+++ TRECHO CITADO

Economia

A ilusão dos direitos trabalhistas

Reportagem interessante de hoje no Estadão mostra brasileiros que estão sendo contratados por empresas no exterior sem precisar se mudar do país.

Essa é uma realidade que já existia antes da pandemia para as empresas de desenvolvimento de software. Por exemplo, o programa que uso para controlar minhas finanças pessoais foi desenvolvido em Utah, EUA, mas tem gente trabalhando em várias partes do mundo. A pandemia fez acelerar esse processo, e cada vez mais empresas vêm acessando a mão de obra onde ela está, principalmente em tecnologia.

Mas o que verdadeiramente me chamou a atenção na reportagem foi o trecho que destaquei abaixo.

O profissional não tem “direito” a 13o salário e nem a um terço de adicional de férias. No entanto, no total, ganha 50% a mais do que ganhava em seu último emprego, com todos esses direitos “assegurados”.

Não conheço outras legislações trabalhistas ao redor do mundo, mas sou capaz de apostar que a CLT deve ser uma das que mais “garantem direitos” ao trabalhador. São tantos os mecanismos de “proteção” que se perde de vista o principal: o real poder de consumo do trabalhador.

No caso em tela, estamos comparando um emprego com “carteira assinada” com outro sujeito a legislação menos protetiva. Aliás, nem sabemos ao certo, pode ser que a legislação na Polônia seja tão protetiva quanto, mas o contrato seja o equivalente à nossa “PJ”, que permite driblar a cunha tributária representada pela carteira assinada. Para o nosso argumento, no entanto, pouca importa: o que vale é o poder de consumo final do trabalhador.

++++++
+++ DADOS FORNECIDOS

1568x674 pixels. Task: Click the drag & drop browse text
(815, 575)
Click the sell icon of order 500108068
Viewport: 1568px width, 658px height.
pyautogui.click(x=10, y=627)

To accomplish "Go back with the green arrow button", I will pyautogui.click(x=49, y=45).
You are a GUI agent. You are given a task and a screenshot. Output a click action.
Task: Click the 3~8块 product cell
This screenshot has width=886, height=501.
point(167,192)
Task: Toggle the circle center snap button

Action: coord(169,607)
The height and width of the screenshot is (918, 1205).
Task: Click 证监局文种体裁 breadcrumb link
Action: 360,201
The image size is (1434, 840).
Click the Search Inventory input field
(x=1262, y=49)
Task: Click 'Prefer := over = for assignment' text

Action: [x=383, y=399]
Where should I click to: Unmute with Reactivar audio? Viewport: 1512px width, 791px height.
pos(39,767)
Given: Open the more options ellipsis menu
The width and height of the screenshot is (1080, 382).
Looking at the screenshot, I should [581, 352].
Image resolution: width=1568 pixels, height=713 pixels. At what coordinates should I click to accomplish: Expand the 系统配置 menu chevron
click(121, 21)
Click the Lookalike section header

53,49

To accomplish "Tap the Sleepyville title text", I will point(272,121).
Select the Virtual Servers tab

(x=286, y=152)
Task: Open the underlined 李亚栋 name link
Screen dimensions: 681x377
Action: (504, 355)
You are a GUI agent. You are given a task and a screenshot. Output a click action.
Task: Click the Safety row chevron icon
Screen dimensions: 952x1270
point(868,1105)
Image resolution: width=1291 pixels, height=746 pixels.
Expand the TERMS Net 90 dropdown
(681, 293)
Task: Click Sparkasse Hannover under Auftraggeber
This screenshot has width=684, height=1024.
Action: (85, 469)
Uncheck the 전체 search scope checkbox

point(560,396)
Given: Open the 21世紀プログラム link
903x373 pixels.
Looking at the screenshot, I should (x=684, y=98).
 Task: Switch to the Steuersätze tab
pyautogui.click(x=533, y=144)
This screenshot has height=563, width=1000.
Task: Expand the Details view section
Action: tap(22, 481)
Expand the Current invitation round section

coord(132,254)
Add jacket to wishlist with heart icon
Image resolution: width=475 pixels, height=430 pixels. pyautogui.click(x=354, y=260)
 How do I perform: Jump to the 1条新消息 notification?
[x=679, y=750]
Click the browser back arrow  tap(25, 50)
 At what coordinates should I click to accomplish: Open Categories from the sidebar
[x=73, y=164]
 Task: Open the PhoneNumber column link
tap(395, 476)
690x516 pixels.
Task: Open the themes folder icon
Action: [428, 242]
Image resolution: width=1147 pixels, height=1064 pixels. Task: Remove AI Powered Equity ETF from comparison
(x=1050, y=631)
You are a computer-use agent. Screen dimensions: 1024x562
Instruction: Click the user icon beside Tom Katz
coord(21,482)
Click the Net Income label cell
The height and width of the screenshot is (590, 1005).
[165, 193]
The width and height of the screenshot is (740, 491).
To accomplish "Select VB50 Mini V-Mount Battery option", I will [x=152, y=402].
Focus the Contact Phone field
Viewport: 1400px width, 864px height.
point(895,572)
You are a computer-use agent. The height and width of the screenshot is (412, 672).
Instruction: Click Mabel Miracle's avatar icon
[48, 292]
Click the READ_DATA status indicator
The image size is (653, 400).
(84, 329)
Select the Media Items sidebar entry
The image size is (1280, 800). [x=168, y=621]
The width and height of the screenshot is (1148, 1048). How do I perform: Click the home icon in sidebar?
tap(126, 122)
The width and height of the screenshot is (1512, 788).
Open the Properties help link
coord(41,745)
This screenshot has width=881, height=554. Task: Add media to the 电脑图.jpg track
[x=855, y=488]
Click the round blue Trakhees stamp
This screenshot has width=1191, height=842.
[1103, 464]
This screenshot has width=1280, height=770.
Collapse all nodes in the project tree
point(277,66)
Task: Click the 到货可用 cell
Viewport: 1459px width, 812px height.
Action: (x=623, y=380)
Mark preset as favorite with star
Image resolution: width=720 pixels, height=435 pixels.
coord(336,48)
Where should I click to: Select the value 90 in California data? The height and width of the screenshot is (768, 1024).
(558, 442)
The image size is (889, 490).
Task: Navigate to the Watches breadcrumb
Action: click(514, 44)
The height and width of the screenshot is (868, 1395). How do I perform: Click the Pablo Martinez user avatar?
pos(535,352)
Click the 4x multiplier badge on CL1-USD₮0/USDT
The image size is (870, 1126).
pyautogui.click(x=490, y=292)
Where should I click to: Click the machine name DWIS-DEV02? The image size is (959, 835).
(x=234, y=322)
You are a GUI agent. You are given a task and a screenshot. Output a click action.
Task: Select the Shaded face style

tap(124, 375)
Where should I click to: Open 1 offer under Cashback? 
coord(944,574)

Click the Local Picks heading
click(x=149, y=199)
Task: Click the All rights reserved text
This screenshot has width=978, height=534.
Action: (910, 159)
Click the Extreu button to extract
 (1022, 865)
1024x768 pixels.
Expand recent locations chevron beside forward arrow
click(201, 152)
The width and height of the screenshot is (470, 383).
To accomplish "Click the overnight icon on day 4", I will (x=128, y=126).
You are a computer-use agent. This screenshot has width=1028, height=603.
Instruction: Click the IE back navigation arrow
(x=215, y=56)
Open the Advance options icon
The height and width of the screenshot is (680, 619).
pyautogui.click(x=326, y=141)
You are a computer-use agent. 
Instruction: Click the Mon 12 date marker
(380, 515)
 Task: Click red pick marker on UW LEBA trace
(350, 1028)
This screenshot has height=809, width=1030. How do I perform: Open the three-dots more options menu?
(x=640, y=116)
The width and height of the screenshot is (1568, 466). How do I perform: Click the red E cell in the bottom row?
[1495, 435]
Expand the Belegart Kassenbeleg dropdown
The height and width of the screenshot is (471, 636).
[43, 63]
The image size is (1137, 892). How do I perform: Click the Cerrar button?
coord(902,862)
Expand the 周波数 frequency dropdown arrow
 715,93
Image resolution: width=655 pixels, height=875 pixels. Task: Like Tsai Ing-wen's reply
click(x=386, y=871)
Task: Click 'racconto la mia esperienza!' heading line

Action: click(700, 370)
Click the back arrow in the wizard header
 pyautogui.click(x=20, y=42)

++++++

DETALHES DA TAREFA: Reproduza tudo o que vai de "A ilusão dos" até "principalmente em tecnologia." no texto sobre direitos trabalhistas. As linhas não têm nenhum papel nesta atividade.

SOLUÇÃO DO PROBLEMA:
A ilusão dos direitos trabalhistas

Reportagem interessante de hoje no Estadão mostra brasileiros que estão sendo contratados por empresas no exterior sem precisar se mudar do país.

Essa é uma realidade que já existia antes da pandemia para as empresas de desenvolvimento de software. Por exemplo, o programa que uso para controlar minhas finanças pessoais foi desenvolvido em Utah, EUA, mas tem gente trabalhando em várias partes do mundo. A pandemia fez acelerar esse processo, e cada vez mais empresas vêm acessando a mão de obra onde ela está, principalmente em tecnologia.